(Exercise instructions): What is needed is an exact repeat of the lines from the line containing "[Caribbean honeymoon destinations - scuba" through the final line of the entries below, and nothing else.

Collected data:
··········

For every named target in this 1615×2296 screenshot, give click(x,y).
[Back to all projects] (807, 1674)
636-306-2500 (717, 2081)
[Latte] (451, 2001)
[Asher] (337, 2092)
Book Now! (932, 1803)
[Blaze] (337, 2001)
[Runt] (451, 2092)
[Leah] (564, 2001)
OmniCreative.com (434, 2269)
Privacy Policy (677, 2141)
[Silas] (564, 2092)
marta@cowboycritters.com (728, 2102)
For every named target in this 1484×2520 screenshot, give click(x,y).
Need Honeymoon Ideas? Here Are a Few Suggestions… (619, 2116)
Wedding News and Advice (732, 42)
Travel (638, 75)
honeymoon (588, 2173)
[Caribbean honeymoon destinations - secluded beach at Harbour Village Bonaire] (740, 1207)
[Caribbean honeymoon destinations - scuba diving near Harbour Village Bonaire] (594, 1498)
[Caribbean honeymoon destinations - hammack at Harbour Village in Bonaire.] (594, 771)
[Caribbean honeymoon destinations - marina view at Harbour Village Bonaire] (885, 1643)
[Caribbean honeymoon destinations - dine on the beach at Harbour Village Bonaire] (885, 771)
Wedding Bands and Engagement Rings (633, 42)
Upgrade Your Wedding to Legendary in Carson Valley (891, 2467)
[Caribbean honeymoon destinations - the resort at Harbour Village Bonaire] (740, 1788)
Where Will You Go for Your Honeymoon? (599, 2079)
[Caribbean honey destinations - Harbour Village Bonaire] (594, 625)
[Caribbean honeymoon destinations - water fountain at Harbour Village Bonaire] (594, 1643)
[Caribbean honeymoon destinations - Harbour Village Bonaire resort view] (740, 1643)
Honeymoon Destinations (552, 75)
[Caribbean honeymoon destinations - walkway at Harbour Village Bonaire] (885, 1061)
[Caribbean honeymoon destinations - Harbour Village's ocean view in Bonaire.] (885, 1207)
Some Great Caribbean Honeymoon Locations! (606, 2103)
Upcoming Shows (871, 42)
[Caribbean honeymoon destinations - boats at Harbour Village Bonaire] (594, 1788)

··········

(Solution):
[Caribbean honeymoon destinations - scuba diving near Harbour Village Bonaire] (594, 1498)
[Caribbean honeymoon destinations - hammack at Harbour Village in Bonaire.] (594, 771)
[Caribbean honeymoon destinations - marina view at Harbour Village Bonaire] (885, 1643)
[Caribbean honeymoon destinations - dine on the beach at Harbour Village Bonaire] (885, 771)
Wedding Bands and Engagement Rings (633, 42)
Upgrade Your Wedding to Legendary in Carson Valley (891, 2467)
[Caribbean honeymoon destinations - the resort at Harbour Village Bonaire] (740, 1788)
Where Will You Go for Your Honeymoon? (599, 2079)
[Caribbean honey destinations - Harbour Village Bonaire] (594, 625)
[Caribbean honeymoon destinations - water fountain at Harbour Village Bonaire] (594, 1643)
[Caribbean honeymoon destinations - Harbour Village Bonaire resort view] (740, 1643)
Honeymoon Destinations (552, 75)
[Caribbean honeymoon destinations - walkway at Harbour Village Bonaire] (885, 1061)
[Caribbean honeymoon destinations - Harbour Village's ocean view in Bonaire.] (885, 1207)
Some Great Caribbean Honeymoon Locations! (606, 2103)
Upcoming Shows (871, 42)
[Caribbean honeymoon destinations - boats at Harbour Village Bonaire] (594, 1788)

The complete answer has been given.